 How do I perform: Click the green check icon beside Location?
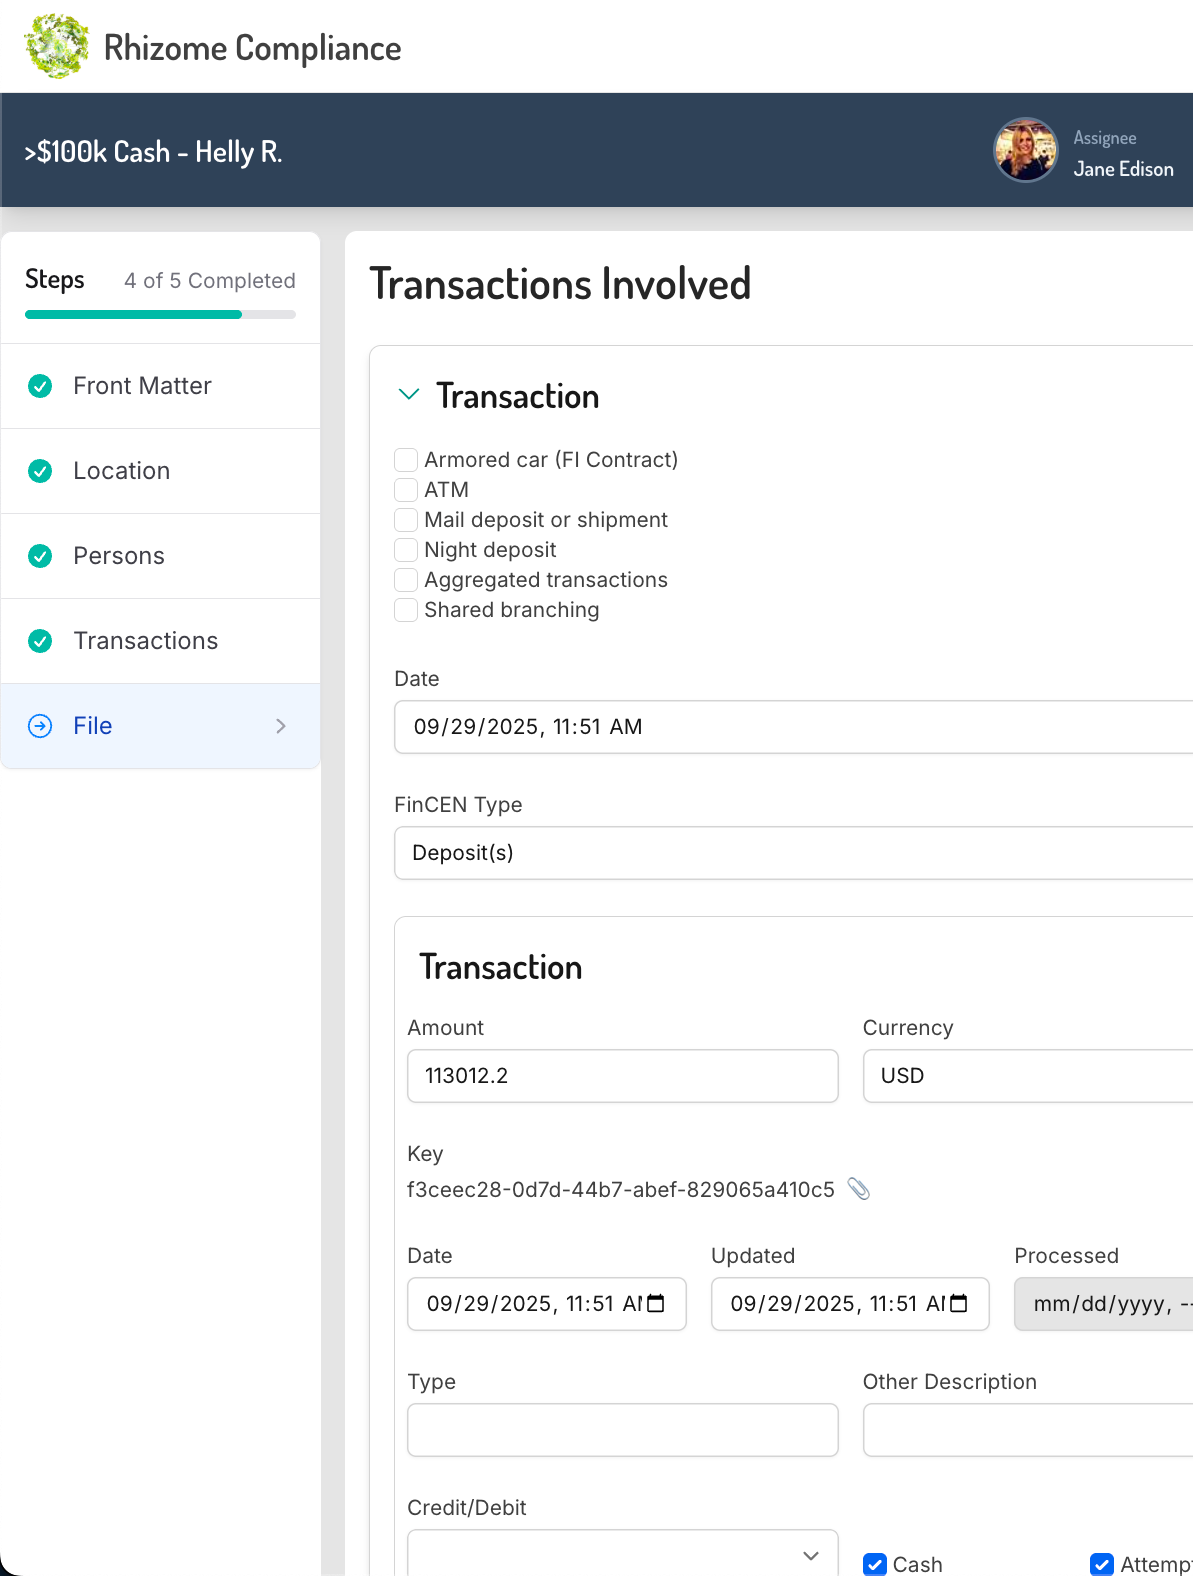pyautogui.click(x=40, y=471)
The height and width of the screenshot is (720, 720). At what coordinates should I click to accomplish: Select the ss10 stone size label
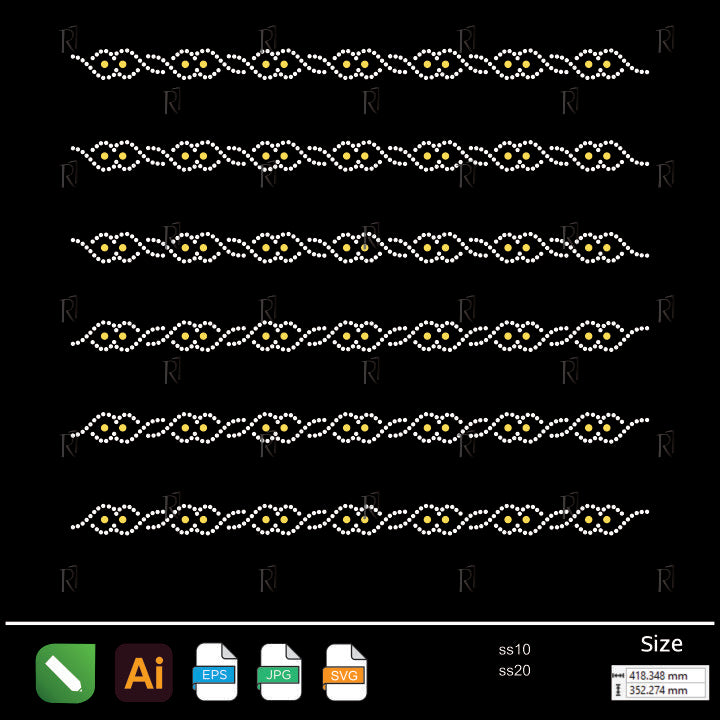tap(514, 650)
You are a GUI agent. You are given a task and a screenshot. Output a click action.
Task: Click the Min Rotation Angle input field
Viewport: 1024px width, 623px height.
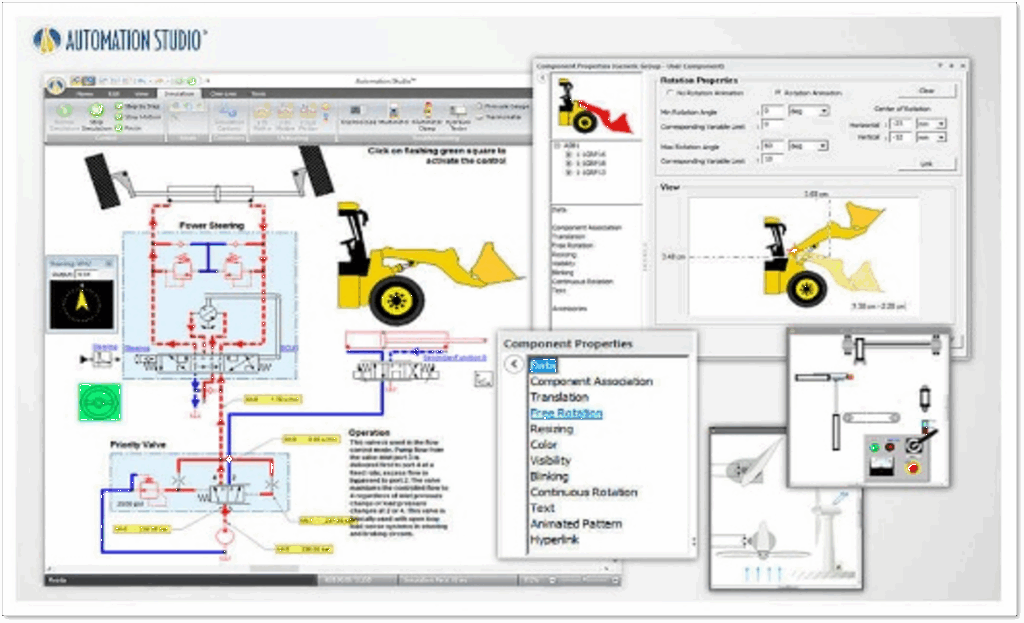pyautogui.click(x=772, y=110)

(Task objective):
Your task is to restate every record word for word. Omit all pictures.

(Response box):
 How do I perform: Click the green check icon beside Location?
pyautogui.click(x=40, y=471)
The height and width of the screenshot is (720, 720). At what coordinates should I click to accomplish: Select the ss10 stone size label
tap(514, 650)
You are a GUI agent. You are given a task and a screenshot. Output a click action.
Task: Click the Min Rotation Angle input field
Viewport: 1024px width, 623px height.
pyautogui.click(x=772, y=110)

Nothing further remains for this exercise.